# Help Me Start Blood Ravens Army!



## xXDeathCompanyXx

Hey guys! I've recently decided to make a Blood Ravens army and run it under the Blood Angels codex. I need advice on what units to buy for the BASE of my army. I need a good starting force to aim at getting. Maybe a battleforce? I dunno'. Anyways, the way I'm incorporating the BR's fluff along with the BA's will enable me to run some death company. (Not to be overpowered, but since I really love Death Company and BR at the same time) So bear that in mind when helping me out here. All help is REALLY appreciated guys! :biggrin:


----------



## MidnightKid333

Buy assault marines and paint/convert them to look like Death company. Some Chaos marine bits would do the trick.


----------



## warlock5184

What type of army where you thinking of building close combat, shooting or psyker? Is there a HQ you wanted to build your army around? Is your army for fun or do you want play in tournaments?

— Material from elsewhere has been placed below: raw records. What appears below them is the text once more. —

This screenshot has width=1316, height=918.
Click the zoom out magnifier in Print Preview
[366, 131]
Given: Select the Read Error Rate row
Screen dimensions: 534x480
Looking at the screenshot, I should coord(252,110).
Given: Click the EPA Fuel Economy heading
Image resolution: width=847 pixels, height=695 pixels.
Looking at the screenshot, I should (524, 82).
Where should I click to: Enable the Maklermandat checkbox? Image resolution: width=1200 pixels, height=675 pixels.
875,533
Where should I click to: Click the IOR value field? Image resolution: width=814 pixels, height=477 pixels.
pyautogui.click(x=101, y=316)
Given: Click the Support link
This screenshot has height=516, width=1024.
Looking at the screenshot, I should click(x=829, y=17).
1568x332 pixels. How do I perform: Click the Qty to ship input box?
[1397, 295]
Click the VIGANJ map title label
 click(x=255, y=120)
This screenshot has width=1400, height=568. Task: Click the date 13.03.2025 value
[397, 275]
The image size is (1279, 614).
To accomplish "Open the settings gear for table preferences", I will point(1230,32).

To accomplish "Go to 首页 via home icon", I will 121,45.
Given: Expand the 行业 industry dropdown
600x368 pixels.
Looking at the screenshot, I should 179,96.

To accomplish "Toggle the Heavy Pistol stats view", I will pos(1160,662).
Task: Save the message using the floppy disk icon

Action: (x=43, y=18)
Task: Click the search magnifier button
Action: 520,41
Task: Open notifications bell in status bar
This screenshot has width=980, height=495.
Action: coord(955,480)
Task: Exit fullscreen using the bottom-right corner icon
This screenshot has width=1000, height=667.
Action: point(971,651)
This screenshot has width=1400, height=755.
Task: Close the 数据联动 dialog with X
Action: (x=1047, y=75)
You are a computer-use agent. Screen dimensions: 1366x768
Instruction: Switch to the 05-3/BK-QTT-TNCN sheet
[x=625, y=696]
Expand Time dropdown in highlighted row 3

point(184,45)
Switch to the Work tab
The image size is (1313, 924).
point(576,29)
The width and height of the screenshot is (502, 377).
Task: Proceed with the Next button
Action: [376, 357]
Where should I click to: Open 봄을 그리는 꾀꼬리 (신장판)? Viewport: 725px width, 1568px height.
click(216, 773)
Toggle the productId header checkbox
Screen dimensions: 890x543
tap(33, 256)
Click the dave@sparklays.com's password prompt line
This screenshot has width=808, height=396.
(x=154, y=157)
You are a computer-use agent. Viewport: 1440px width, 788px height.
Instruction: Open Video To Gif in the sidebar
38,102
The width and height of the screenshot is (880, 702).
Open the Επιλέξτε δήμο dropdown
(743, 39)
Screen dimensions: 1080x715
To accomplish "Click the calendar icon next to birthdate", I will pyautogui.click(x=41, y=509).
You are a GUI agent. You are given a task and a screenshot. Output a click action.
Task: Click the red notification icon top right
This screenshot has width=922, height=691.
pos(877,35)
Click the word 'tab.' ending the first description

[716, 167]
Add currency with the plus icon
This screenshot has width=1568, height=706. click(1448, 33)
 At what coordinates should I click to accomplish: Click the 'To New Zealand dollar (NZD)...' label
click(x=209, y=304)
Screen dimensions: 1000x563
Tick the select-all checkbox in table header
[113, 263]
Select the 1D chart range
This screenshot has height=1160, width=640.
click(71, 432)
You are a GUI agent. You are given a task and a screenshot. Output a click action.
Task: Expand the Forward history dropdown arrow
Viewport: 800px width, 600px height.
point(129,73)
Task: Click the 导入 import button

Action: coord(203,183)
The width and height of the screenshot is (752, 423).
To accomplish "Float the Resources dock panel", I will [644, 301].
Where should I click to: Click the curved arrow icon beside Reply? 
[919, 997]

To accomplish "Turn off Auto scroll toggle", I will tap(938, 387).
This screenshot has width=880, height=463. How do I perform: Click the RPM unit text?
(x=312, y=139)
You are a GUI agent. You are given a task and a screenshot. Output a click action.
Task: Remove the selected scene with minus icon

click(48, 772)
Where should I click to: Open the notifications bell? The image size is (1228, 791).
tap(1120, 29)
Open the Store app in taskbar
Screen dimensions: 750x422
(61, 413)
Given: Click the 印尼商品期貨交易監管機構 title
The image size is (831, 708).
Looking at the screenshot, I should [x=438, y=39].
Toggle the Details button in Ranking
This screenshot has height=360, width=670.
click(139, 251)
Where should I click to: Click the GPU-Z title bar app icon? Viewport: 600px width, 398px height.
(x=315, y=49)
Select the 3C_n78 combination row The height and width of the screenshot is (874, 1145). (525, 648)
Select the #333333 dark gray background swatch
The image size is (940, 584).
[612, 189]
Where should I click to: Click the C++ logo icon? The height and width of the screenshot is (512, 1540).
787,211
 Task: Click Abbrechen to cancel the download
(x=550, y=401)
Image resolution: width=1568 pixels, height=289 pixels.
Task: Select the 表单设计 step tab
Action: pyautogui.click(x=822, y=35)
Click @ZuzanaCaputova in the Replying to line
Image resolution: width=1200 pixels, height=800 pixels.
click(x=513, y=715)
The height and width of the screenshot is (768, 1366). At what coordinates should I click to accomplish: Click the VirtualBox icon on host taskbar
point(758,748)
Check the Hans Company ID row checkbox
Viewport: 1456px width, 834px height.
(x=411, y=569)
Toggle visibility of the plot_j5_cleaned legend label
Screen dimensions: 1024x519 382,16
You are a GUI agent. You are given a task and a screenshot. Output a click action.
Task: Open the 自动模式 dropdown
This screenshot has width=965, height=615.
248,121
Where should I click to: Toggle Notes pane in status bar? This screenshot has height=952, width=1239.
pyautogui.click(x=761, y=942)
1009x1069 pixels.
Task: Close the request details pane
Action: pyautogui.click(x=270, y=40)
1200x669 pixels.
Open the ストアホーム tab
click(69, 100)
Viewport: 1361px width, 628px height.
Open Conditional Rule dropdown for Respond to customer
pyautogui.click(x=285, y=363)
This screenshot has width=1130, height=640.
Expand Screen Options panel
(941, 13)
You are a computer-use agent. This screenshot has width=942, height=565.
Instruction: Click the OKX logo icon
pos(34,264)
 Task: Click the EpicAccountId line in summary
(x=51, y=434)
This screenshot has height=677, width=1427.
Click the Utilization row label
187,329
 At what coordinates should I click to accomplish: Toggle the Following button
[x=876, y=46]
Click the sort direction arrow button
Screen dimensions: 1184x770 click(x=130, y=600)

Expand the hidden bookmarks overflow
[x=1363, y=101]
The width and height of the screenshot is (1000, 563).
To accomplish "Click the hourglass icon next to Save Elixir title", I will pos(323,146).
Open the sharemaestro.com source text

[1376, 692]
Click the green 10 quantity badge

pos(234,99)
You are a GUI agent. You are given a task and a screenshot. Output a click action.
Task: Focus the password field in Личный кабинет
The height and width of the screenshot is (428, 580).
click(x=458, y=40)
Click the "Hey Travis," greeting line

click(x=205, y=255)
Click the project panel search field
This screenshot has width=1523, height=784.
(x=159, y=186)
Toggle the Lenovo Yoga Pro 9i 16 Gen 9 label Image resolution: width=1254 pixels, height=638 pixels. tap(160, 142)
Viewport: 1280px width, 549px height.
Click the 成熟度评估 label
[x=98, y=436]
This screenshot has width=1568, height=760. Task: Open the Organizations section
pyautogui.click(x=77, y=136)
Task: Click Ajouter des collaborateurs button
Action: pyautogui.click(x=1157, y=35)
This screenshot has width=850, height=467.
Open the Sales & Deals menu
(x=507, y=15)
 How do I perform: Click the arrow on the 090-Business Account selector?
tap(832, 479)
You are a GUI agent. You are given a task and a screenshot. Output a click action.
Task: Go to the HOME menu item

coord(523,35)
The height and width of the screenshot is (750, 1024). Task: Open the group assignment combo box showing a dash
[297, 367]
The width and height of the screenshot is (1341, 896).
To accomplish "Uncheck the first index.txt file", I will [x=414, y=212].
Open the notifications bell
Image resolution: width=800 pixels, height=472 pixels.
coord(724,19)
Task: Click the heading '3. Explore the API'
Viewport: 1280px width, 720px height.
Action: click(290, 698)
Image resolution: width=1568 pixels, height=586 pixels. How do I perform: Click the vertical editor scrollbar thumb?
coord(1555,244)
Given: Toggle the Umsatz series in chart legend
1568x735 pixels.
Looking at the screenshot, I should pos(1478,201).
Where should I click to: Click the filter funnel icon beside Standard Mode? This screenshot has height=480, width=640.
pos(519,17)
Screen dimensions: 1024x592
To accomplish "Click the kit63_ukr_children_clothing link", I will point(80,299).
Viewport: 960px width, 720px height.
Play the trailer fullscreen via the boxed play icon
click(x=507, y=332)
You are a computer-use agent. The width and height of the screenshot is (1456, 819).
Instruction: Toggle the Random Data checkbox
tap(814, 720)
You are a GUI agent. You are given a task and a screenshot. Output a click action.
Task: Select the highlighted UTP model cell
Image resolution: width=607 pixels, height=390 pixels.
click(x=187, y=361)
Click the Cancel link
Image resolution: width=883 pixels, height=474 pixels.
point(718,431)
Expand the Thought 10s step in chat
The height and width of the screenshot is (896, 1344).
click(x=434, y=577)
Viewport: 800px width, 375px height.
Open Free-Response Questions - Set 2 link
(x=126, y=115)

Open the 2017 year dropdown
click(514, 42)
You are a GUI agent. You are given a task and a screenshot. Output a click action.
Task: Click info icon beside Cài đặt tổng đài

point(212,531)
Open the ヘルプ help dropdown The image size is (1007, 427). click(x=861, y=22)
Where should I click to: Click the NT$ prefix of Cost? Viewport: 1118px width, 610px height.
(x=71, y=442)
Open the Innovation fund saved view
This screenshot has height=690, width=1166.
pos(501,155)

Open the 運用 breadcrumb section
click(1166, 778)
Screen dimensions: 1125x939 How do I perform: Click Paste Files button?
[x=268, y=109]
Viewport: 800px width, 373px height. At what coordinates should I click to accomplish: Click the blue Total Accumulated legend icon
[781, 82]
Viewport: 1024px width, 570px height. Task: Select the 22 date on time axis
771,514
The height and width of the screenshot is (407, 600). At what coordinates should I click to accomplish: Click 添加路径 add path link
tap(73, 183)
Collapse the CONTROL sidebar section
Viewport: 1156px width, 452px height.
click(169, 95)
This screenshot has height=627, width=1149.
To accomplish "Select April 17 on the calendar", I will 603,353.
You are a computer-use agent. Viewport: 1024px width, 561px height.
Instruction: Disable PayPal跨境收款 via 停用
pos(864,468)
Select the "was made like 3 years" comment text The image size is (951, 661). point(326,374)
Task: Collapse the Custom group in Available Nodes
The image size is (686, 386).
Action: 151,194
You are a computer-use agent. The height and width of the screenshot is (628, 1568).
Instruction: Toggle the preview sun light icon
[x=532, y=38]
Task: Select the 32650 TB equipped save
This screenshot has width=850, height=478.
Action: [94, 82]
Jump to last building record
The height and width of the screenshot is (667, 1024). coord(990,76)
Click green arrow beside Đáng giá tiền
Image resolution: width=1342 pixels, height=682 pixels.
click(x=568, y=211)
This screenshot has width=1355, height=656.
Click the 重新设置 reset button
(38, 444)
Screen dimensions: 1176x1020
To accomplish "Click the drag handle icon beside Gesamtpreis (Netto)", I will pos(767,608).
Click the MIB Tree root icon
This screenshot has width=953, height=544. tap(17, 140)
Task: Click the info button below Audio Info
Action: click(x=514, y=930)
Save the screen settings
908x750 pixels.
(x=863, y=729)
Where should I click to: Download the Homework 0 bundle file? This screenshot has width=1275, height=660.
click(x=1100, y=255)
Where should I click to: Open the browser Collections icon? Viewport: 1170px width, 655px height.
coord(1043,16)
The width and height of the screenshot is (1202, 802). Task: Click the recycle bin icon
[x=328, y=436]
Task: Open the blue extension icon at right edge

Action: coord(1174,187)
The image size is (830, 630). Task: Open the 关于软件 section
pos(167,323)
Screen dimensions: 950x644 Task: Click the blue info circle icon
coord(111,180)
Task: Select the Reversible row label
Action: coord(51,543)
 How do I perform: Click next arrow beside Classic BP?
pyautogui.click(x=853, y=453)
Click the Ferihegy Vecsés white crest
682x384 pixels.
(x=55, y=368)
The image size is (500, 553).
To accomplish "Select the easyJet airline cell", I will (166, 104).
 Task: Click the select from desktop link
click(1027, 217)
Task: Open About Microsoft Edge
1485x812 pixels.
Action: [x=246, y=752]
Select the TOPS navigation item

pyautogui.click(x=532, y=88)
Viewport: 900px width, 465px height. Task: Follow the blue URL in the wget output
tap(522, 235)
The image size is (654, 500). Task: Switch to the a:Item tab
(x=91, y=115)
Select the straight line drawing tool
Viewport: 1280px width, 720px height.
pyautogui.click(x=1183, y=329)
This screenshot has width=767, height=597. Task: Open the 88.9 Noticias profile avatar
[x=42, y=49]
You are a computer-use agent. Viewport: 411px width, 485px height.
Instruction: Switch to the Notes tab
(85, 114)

Since you stated you plan on running a Death Company stay away from the jump packs they are over priced for this unit, I normally run my DC with ten marines, 8 with chain swords & bolt pistol and with 2 power fist & bolt guns (since they have the relentless run they can rapid fire and still assault, a pistol is a waste since you don't get the +1 when using it with a PF), the power fist is vehicle and walker units that get in the DC way since they have to follow the rage rule. In low point game use a rhino so you more control where they end up. Higher point games add a chaplain for re-roll hits and wounds on a charge and put them in a stormraven. I would buy one Death company box just for the all the bits you get with it after that just use basic space marine, I bought a tactical squad along with my first death company box build ten DC marines and 5 Assault marines out of it.


----------



## Blammer

Indeed you have not told us what type of army you are going for. If you want fluffly Blood Ravens though then I recommend Librarians and Librarian dreadnoughts.


----------



## WarHammerman

Blood Angels are a Librarian-Heavy chapter, and so to be theme appropriate you'd want at least 1 libby HQ


----------